Records of locating words and elements:

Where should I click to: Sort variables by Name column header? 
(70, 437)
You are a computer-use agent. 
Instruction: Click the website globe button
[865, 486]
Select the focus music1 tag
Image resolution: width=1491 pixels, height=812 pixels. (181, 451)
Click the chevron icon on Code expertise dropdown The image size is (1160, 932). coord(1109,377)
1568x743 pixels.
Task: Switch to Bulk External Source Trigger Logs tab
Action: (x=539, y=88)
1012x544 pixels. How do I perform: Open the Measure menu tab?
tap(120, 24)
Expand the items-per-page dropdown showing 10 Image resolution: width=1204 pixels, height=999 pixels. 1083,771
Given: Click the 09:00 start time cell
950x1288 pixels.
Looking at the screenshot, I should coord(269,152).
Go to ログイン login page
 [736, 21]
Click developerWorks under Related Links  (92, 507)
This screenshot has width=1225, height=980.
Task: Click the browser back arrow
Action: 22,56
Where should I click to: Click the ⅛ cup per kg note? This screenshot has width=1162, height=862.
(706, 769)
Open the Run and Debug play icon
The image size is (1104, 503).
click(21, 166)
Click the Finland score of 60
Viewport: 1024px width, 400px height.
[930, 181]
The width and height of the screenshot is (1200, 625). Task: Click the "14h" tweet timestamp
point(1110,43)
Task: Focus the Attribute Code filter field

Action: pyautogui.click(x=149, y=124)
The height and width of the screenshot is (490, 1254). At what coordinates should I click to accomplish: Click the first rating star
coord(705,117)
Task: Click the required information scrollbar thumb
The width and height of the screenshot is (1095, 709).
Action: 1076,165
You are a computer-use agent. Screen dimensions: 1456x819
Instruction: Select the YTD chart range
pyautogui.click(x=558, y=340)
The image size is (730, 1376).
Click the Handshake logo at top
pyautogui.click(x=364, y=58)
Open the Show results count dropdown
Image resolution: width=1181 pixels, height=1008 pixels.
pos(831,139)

GIVEN REQUEST: Copy out all of the material above verbatim, line by line.

ANSWER BELOW:
Where should I click to: Sort variables by Name column header? 
(70, 437)
You are a computer-use agent. 
Instruction: Click the website globe button
[865, 486]
Select the focus music1 tag
Image resolution: width=1491 pixels, height=812 pixels. (181, 451)
Click the chevron icon on Code expertise dropdown The image size is (1160, 932). coord(1109,377)
1568x743 pixels.
Task: Switch to Bulk External Source Trigger Logs tab
Action: (x=539, y=88)
1012x544 pixels. How do I perform: Open the Measure menu tab?
tap(120, 24)
Expand the items-per-page dropdown showing 10 Image resolution: width=1204 pixels, height=999 pixels. 1083,771
Given: Click the 09:00 start time cell
950x1288 pixels.
Looking at the screenshot, I should coord(269,152).
Go to ログイン login page
 [736, 21]
Click developerWorks under Related Links  (92, 507)
This screenshot has width=1225, height=980.
Task: Click the browser back arrow
Action: 22,56
Where should I click to: Click the ⅛ cup per kg note? This screenshot has width=1162, height=862.
(706, 769)
Open the Run and Debug play icon
The image size is (1104, 503).
click(21, 166)
Click the Finland score of 60
Viewport: 1024px width, 400px height.
[930, 181]
The width and height of the screenshot is (1200, 625). Task: Click the "14h" tweet timestamp
point(1110,43)
Task: Focus the Attribute Code filter field

Action: pyautogui.click(x=149, y=124)
The height and width of the screenshot is (490, 1254). At what coordinates should I click to accomplish: Click the first rating star
coord(705,117)
Task: Click the required information scrollbar thumb
The width and height of the screenshot is (1095, 709).
Action: 1076,165
You are a computer-use agent. Screen dimensions: 1456x819
Instruction: Select the YTD chart range
pyautogui.click(x=558, y=340)
The image size is (730, 1376).
Click the Handshake logo at top
pyautogui.click(x=364, y=58)
Open the Show results count dropdown
Image resolution: width=1181 pixels, height=1008 pixels.
pos(831,139)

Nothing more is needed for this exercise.